Actually out of the exercises you listed I would say Leg Press is the hardest one on the lower back. Especially if you use a full range of motion and your arse comes off the seat.
To answer your question Good Mornings are another popular lift that work the same muscles as what RDL’s do. Having said that though if you get a sore back from RDL’s then Good Mornings will destroy it.
Another good option is Sumo Deadlift. Sumo is an excellent lift and has your back in a more upright position to start with so you use more legs. Again though with all these lifts you have to use perfect technique. This takes a lot of practice and not going to heavy too soon until you have the lift mastered.
Check out the powerlifting forum and watch some of the videos posted. Some top lifters on that forum and plenty of guys willing to help out.
Ive gotten my form checked numerous of times and its been fine. I do mobility work as well since i play a lot of basketball and want to be athletic as possible when jumping. Thanks for all the input so far.
Good find Rds. Luckily ive been do A2G squats so i might just stick to that.
Well… if you’re absolutely sure you’re form is spot on then I would try 1 leg RDLs/DLs or kettelbell/db swings. Try the swings with a band for variety. Back extensions are pretty decent too.
Maybe also trying the DLs from a little higher up. It could be you can’t get in a good position.
[quote]TheDon12 wrote:
Everytime i do RDL/Deadifts the next day i get an annoying tightness/pump in my lower back that doesnt really let me run or play sports.

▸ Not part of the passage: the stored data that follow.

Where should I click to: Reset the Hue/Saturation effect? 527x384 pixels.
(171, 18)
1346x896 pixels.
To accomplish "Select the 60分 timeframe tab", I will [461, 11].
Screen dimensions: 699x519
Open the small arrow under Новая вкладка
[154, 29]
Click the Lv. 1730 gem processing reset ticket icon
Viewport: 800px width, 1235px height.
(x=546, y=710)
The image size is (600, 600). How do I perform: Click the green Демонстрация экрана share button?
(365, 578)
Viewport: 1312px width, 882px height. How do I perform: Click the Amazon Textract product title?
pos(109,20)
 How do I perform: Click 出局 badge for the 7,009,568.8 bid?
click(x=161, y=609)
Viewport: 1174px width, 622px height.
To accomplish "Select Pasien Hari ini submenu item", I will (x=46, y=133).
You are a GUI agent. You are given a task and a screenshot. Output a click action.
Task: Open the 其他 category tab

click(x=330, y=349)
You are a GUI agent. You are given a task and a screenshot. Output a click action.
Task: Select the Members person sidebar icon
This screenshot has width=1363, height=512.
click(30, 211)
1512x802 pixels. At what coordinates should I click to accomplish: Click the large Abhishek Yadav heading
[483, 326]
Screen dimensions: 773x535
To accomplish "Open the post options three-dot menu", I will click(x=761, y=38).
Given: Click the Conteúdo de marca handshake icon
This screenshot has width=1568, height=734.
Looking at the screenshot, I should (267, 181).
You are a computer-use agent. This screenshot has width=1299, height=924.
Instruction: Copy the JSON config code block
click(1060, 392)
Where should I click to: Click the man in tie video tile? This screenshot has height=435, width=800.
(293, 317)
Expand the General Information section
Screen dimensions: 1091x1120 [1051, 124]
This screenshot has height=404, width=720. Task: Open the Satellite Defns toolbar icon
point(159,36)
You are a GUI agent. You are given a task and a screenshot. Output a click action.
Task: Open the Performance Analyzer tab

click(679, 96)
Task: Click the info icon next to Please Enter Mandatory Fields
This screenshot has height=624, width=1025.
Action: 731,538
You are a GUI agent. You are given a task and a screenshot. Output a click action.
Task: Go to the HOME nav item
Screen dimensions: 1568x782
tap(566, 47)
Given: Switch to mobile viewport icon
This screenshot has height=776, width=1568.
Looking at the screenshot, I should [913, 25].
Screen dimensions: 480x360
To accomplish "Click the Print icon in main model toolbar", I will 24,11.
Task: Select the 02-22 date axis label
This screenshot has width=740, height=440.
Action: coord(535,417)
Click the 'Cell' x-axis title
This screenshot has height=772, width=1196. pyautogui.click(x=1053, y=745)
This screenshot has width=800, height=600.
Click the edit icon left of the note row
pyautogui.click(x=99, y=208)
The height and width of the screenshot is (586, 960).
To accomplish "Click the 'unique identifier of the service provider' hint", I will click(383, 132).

At the moment my leg routine is looking like this:
Squats working up to a 5 rep max
Front Squat
Leg Press
2 Leg curl movements.[/quote]
What does the rest of your weekly training look like, specifically back and ab/core work?
If you’re 100% sure your technique is spot-on, your lower back could simply be the weak link that’s failing/fatiguing first, depending on how much (or how little) work you’re giving it the rest of the week.
[quote]TheDon12 wrote:
Ive gotten my form checked numerous of times and its been fine. I do mobility work as well since i play a lot of basketball and want to be athletic as possible when jumping. Thanks for all the input so far.
Good find Rds. Luckily ive been do A2G squats so i might just stick to that.[/quote]
I had this exact same problem years ago, and it was due to relatively weak glutes and hamstrings and tight hip flexors. ANYTHING involving the lower back, even for stability, even with running, caused an uncomfortable pump and tightness in the lower back.
You most likely have the same thing going on. I solved my problem with mobility drills and glute activation drills–particularly bird dogs, lying hip thrusts, fire hydrants, toy soldiers, but kicks–and static stretching for the hamstrings and hips (Warrior stretch helps a lot with this, and single leg exercises such as stepups, single leg RDL’s, and lunges.
ART and massage can help.
Also, staying away from posterior chain exercises that target the lower back such as hyperextensions, low bar squats, and good mornings for some time helped too, as I relied more on safety bar squats, front squats, trap bar deadlifts, sumo deadlifts, and glute ham raises, until the problem resolved too.
Do you lift for recreation and play ball for some added activity or do you lift to get better with conditioning for basketball?
And as Chris said, look up Mike Robertson’s article. He also has a great DVD I watch called Assess and Correct. Also check out Magnificent Mobility by Eric Cressey and Mike Robertson.
Also, foam rolling helps too, especially on the quads, IT band, lower back, and lats.